Magnus Carlsen - entrevista
Aos 13 anos ele se tornou o 3º Grande Mestre mais jovem da história. Há poucos anos atrás, ele já estava derrotando os melhores do mundo. E em 1º de janeiro de 2010, Magnus Carlsen, com 19 anos, será a pessoa mais jovem a ocupar o topo do ranking no xadrez. A TIME esteve com o Grande Mestre durante um torneio em Londres para sondar a mente de um gênio do xadrez.

Quando as pessoas descobrem que você é o primeiro no ranking do xadrez mundial você precisa lidar com a ideia presumida de que você é 40.000 vezes mais inteligente que elas?

Sim, isso pode ser um pouco enfadonho. Eu tento explicar às pessoas que eu sou como elas, não sou nenhum tipo de aberração. Posso ser muito bom no xadrez mas sou uma pessoa normal.

Bem, seu intelecto claramente não é normal. Quantos lances você consegue calcular antecipadamente no tabuleiro?

Às vezes de 15 a 20 lances a frente. Mas o truque é avaliar a posição ao final destes cálculos.

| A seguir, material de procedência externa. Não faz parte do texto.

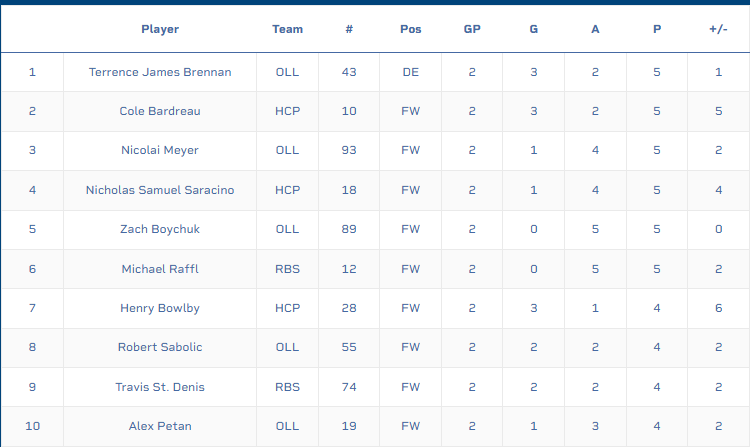View Michael Raffl player page
The height and width of the screenshot is (447, 750).
(x=160, y=269)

Seu treinador, o ex-campeão mundial Garry Kasparov, diz que sua força não é o cálculo, mas sim a habilidade para intuir os lances corretos, ainda que seu propósito final não seja claro. Isso está certo?

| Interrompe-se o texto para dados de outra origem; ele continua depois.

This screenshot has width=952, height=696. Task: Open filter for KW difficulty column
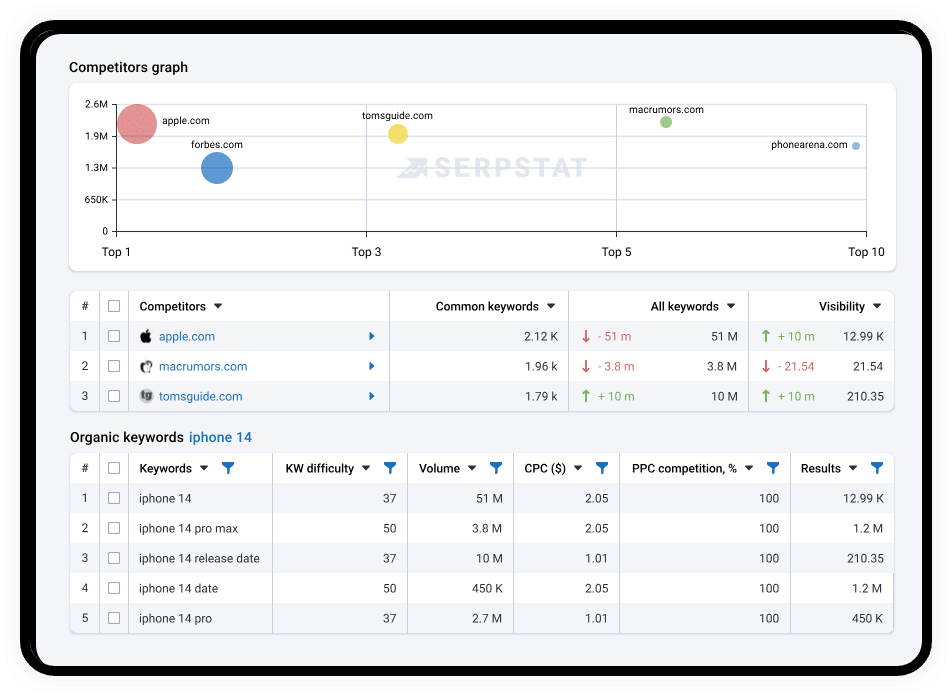pyautogui.click(x=390, y=468)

Eu sou bom em sentir a natureza da posição e onde eu devo colocar minhas peças. Você precisa escolher o lance que parece certo, às vezes; isso é intuição. É bem difícil de explicar.

Kasparov fala sobre sua vida fora do xadrez, seu movimento político dissidente na Rússia?

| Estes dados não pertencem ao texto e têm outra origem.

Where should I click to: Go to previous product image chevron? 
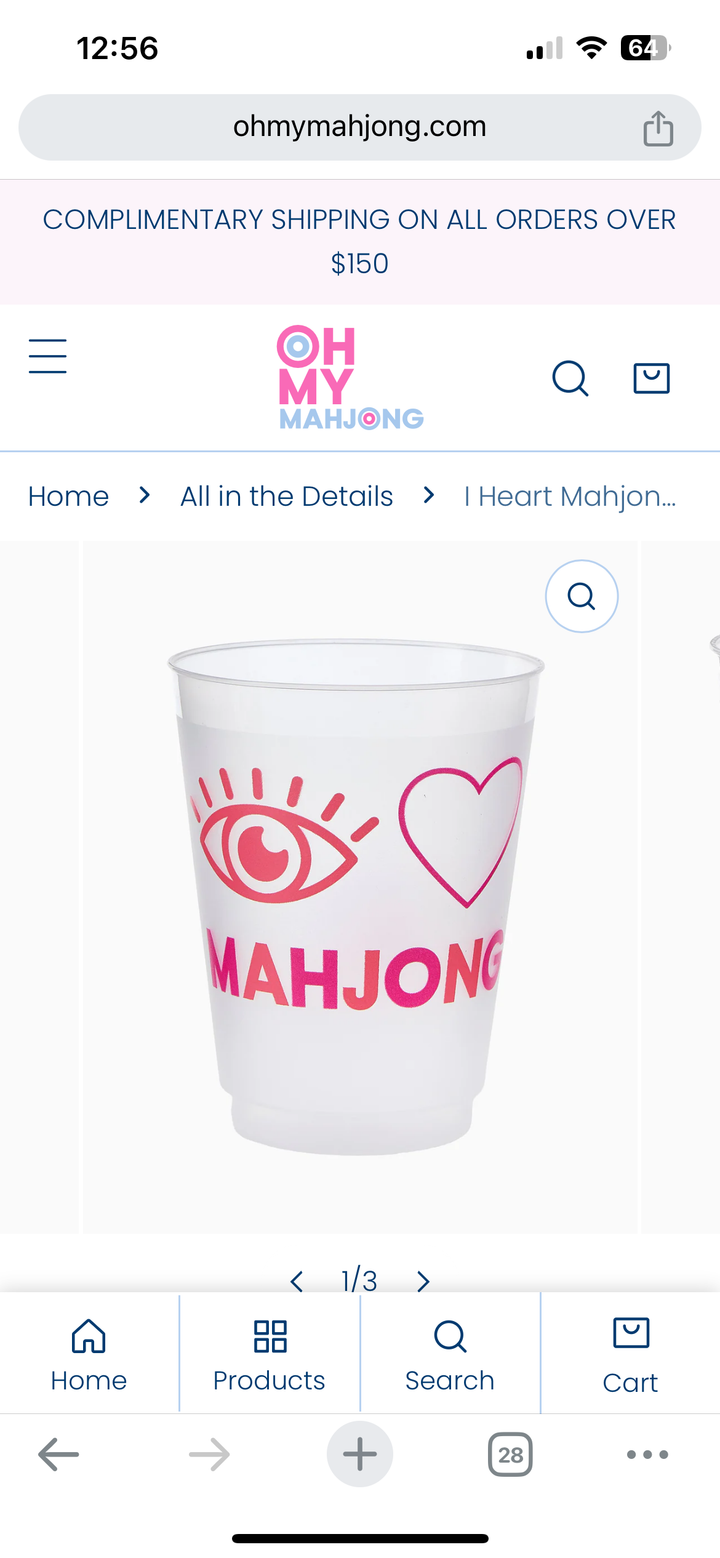point(296,1281)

Ele é meu treinador. Quando o assunto é sua luta com Putin eu prefiro não me envolver.

O Grande Mestre inglês Nigel Short diz que programas de computador de xadrez, que hoje vencem os melhores enxadristas humanos regularmente, estão eliminando alguns dos mistérios do jogo. Ele os compara à “moto-serras desmatando a Amazônia”. Como você vê isso?

Eu entendo o ponto de vista dele. Qualquer amador pode ver partidas de alto nível e ao invés de apreciar o mistério por trás dos lances eles irão simplesmente olhar a avaliação do programa. Eu não acredito que os programas irão achar todas as ideias sem deixar espaço para imaginação.

Você usa computadores em seu treinamento?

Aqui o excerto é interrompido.